* **Short exercise**
Gather every line in the data below that contains the word "will" and copy each of those lines in full.

☆ ☆ ☆ ☆ ☆ ☆ ☆

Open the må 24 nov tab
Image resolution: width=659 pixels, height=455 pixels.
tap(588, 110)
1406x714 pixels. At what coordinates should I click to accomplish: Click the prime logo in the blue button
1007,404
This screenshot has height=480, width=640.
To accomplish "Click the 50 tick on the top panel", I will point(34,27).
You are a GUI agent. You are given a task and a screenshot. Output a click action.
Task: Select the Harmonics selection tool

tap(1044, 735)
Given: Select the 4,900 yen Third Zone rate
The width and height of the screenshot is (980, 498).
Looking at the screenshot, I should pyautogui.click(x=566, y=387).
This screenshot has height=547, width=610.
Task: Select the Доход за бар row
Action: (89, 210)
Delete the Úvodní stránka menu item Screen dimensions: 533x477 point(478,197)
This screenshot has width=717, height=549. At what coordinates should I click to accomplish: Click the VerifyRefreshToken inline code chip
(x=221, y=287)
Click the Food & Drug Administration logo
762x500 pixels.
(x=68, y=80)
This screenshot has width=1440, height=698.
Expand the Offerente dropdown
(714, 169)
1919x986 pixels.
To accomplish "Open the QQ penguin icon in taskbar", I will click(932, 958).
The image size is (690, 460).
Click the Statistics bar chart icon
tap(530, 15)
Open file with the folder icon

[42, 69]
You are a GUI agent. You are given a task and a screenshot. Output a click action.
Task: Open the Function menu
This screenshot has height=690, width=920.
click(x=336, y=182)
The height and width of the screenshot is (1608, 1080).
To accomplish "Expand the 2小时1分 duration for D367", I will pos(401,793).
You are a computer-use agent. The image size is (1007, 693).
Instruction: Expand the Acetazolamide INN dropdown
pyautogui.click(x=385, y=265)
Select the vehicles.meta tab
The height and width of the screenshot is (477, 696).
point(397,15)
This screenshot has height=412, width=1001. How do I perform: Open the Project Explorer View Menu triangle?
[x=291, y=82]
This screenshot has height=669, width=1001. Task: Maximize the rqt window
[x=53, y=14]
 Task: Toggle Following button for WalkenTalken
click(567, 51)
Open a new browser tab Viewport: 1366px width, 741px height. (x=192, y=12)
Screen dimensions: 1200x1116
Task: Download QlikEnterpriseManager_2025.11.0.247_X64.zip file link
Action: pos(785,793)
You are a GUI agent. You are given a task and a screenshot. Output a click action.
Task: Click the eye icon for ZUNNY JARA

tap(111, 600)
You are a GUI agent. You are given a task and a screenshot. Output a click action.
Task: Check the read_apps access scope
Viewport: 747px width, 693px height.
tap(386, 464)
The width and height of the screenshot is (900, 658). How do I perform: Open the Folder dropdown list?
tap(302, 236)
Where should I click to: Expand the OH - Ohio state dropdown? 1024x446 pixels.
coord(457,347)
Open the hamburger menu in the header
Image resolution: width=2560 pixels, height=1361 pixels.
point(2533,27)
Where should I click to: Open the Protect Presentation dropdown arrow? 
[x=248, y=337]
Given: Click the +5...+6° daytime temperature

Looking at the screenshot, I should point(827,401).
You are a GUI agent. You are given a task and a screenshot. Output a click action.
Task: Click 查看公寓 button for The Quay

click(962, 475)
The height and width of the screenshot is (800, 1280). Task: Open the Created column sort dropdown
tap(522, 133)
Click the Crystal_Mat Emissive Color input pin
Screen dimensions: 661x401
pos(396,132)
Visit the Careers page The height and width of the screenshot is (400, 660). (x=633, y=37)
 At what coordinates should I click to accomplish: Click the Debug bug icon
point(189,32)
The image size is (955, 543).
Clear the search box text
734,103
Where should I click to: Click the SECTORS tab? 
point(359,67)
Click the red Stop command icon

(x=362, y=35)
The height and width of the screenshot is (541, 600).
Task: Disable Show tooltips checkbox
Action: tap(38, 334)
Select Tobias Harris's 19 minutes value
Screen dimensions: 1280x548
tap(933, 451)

☆ ☆ ☆ ☆ ☆ ☆ ☆

* **Written answer**
To accomplish "Click the 50 tick on the top panel", I will point(34,27).
To accomplish "Open the QQ penguin icon in taskbar", I will click(932, 958).
To accomplish "Expand the 2小时1分 duration for D367", I will pos(401,793).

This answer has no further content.